UK Higher Education has “reached a dead end,” says new IEA research
A new IEA briefing paper outlines how Covid-19 has burst the university bubble, opening up opportunity for reform
- Covid-19 is exposing the fundamentally unsound nature of the policy of successive governments and of the entire array of Higher Education (HE) institutions;
- Many universities were in a weak financial position prior to the pandemic. They are now facing a “massive cashflow crisis”;
- The present difficulties could lead to a permanent fall in demand for places in HE;
- UK policy has been heading in the wrong direction since the mid-1980s. The government is using the current interruption for a fundamental rethink;
- However, the evidence is that the political class has not yet fully grasped the extent of both the problem and the opportunity that the pandemic represents;
- There is no evidence that the UK’s economic performance has been elevated by the expansion in the number of graduates;
- The good being supplied by HE institutions is the signal a degree will send to prospective employers. The sort of competition that we see in other markets – of price competition, product variation and price differentiation – has therefore been significantly impaired;
- This has led to overextension, increasing financial fragility and a system which fails to meet labour market needs;
- These problems cannot be resolved by a continuation or expansion of previous policies. Instead, wholesale reform may be required.
A new briefing paper from the Institute of Economic Affairs, authored by IEA Head of Education Dr Stephen Davies, argues that Covid-19 has exposed the “fundamentally unsound” nature of Higher Education (HE) policy and of the entire array of HE institutions.
The pandemic has accelerated a number of pre-existing trends, revealing those sectors already in trouble. Universities are taking a big hit: overseas students have been unable to travel and study; income from other sources over the vacations has vanished; and many institutions were in a weak financial position before this crisis.
These difficulties have crystallised a feeling on the part of many people that there is something “fundamentally wrong and misguided” with the HE policy of successive British governments, with the kind of product and service that universities offer, and the way the whole system is run and financed.
UK policy has been heading in the wrong direction since the mid 1980s.
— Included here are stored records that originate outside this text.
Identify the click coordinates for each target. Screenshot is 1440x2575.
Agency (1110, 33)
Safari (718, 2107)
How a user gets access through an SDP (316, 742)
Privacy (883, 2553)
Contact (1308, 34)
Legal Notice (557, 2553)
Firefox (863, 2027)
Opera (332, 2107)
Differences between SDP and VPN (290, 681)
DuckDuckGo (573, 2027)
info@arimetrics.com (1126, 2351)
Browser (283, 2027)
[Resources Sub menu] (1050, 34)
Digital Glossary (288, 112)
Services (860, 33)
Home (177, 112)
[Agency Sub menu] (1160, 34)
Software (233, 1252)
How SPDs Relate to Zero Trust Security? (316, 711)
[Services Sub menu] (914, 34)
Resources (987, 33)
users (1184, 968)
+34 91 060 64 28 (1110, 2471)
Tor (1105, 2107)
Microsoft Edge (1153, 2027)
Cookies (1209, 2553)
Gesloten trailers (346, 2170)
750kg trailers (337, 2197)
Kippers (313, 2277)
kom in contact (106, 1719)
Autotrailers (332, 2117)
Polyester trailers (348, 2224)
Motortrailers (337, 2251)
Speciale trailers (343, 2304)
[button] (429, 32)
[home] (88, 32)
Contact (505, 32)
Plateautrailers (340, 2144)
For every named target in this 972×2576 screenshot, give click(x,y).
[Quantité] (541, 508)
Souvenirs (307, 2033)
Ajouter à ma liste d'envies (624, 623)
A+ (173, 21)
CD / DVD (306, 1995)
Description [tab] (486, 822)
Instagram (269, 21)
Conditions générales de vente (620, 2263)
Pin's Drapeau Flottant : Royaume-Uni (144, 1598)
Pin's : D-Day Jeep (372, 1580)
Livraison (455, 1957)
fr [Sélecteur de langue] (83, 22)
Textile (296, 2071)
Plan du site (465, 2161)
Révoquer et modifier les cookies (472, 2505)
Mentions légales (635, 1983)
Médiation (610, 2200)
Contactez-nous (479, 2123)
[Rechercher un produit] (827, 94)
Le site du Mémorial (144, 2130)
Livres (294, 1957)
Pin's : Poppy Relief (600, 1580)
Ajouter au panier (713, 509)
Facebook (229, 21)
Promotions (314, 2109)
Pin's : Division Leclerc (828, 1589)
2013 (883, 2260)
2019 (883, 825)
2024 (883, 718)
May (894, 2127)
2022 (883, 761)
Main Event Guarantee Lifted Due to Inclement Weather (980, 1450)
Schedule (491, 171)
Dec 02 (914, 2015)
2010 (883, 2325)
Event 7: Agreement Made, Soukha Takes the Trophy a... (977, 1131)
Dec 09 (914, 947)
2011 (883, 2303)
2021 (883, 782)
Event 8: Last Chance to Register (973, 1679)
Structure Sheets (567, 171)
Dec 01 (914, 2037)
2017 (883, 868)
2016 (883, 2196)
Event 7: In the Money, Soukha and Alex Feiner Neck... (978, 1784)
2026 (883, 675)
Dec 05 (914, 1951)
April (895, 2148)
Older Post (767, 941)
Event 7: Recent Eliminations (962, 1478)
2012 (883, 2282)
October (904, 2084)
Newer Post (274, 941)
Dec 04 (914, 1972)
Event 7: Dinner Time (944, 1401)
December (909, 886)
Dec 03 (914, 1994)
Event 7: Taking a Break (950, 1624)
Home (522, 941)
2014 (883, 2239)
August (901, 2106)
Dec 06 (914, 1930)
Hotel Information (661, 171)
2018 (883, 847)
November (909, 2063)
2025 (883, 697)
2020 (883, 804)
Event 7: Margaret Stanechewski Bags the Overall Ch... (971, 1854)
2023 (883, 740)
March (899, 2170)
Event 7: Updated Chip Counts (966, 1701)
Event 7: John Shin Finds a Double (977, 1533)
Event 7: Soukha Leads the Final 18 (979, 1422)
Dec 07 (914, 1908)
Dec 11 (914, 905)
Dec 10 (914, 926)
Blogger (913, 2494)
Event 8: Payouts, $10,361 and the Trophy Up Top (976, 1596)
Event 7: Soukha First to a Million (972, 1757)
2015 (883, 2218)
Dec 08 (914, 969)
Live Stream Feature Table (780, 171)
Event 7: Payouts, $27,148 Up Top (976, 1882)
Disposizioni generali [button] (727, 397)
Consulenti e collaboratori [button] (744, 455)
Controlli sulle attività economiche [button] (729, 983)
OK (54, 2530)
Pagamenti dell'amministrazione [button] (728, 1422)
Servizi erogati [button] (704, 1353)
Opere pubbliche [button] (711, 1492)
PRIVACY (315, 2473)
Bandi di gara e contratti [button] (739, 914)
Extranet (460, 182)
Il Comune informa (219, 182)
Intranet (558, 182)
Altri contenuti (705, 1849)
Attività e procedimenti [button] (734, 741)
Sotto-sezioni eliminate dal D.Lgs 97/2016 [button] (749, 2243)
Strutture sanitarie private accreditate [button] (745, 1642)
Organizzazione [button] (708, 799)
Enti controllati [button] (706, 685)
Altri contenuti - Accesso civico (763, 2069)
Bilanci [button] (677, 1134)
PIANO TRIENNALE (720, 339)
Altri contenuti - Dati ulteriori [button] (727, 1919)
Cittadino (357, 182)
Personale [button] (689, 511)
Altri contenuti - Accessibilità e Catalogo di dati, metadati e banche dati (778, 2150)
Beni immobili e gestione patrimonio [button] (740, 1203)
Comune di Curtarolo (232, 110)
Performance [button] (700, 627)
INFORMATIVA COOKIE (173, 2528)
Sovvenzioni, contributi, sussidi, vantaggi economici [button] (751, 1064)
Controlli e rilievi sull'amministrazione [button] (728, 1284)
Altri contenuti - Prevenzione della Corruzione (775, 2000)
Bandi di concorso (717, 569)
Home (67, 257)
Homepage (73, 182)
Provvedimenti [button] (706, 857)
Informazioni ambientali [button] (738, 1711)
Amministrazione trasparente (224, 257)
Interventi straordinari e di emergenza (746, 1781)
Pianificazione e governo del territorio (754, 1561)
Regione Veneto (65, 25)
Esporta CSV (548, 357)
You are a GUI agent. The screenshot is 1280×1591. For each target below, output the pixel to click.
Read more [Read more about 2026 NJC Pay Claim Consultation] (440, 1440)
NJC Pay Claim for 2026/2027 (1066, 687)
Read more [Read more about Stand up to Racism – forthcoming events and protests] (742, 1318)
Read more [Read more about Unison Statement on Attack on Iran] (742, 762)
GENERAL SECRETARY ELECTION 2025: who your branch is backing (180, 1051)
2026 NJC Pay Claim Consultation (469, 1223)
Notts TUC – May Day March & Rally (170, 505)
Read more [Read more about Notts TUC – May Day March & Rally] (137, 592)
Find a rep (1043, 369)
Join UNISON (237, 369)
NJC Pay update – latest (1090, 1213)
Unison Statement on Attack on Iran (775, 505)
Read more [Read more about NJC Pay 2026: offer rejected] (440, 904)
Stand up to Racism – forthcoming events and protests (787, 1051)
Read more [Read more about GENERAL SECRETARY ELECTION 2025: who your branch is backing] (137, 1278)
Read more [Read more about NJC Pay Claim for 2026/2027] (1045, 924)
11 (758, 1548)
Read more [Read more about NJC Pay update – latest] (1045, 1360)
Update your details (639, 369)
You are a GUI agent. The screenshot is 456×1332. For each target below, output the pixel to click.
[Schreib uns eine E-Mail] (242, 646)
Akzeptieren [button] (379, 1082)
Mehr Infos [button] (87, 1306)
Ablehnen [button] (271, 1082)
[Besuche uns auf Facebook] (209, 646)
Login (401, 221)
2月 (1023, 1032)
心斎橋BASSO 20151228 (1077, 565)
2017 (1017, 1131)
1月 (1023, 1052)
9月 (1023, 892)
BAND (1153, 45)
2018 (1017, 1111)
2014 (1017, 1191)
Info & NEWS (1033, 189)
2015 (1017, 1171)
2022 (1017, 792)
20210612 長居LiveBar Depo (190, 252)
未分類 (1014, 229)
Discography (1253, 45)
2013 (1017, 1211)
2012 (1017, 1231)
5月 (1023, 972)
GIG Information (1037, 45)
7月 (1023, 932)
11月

While the government is using the current interruption for a rethink, it appears that the political class has not yet fully grasped the extent of the problem or opportunity that the pandemic represents. Instead, they remain fixated on the idea that graduates are the driver of economic growth. Their concern is simply that we have the wrong kind of graduate.
However, while graduates historically enjoy an income premium, there is a lot of evidence to counter the belief that having a degree makes a graduate more productive than a non-graduate. The good being supplied by HE institutions is not more productive workers but the signal a degree will send to prospective employers.
The sort of competition that we see in other markets – of price competition, product variation and price differentiation – has therefore been significantly impaired. None of these helps when the good being supplied to the actual primary customers (employers) and secondary customers (students) is the nearly homogeneous one of a signal.
It has led to overextension, increasing financial fragility and a system which “fails to meet labour market needs”. The present issues cannot therefore be resolved by a continuation or expansion of previous policies. We should resist pressure to bailout distressed and overextended institutions so that they can continue as before.
“To a Radical Degree” argues that the current crisis offers the opportunity to completely rethink HE and the good it provides, making a number of recommendations:
- Instead of having one kind of institution, modelled ultimately on the ancient universities but with most being cut-price versions, we could have several;
- There is a need to distinguish, separate and expand the genuinely human capital enhancing subjects and courses such as medicine, engineering and other STEM subjects, and vocational and trade education and training;
- We should look to move away from funding institutions out of current government spending and, by doing this, to give them greater independence and responsibility;
- The artificially inflated cost of higher education should be reduced. In particular we could look to move away from the distinctively English practice of the residential university;
- We could also consider reviving a range of different forms of attendance (which would go along with the wider range of funding methods for students);
- We should stop using HE as a certification device, and develop ways of measuring the kinds of things that a degree signals (qualities of aptitude or character and foundational ability) that do not require a three-year degree course. HE should be thought of as a good that can be valuable at any stage in life, and not for a (often spurious) supposed financial benefit.
Dr Stephen Davies, Head of Education at the Institute of Economic Affairs and author of “To a Radical Degree: Reshaping the UK’s Higher Education for the post-pandemic world,” said:
“Covid-19 has caused a short term funding crisis in UK universities. This has produced the inevitable calls for a bailout but these should be resisted, because it has also highlighted the structural problems of the way Higher Education has developed in response to government policies since the mid-1980s. This has damaged the true mission of HE and has not benefitted graduates, employers, or the wider economy.
“We should not look to either put Humpty-Dumpty back together or to slim him down and have a smaller sector but one still run on the same lines. Instead we should seize the opportunity for a radical rethink of the nature and purpose of HE and look to move to a system that is far more varied and pluralistic.”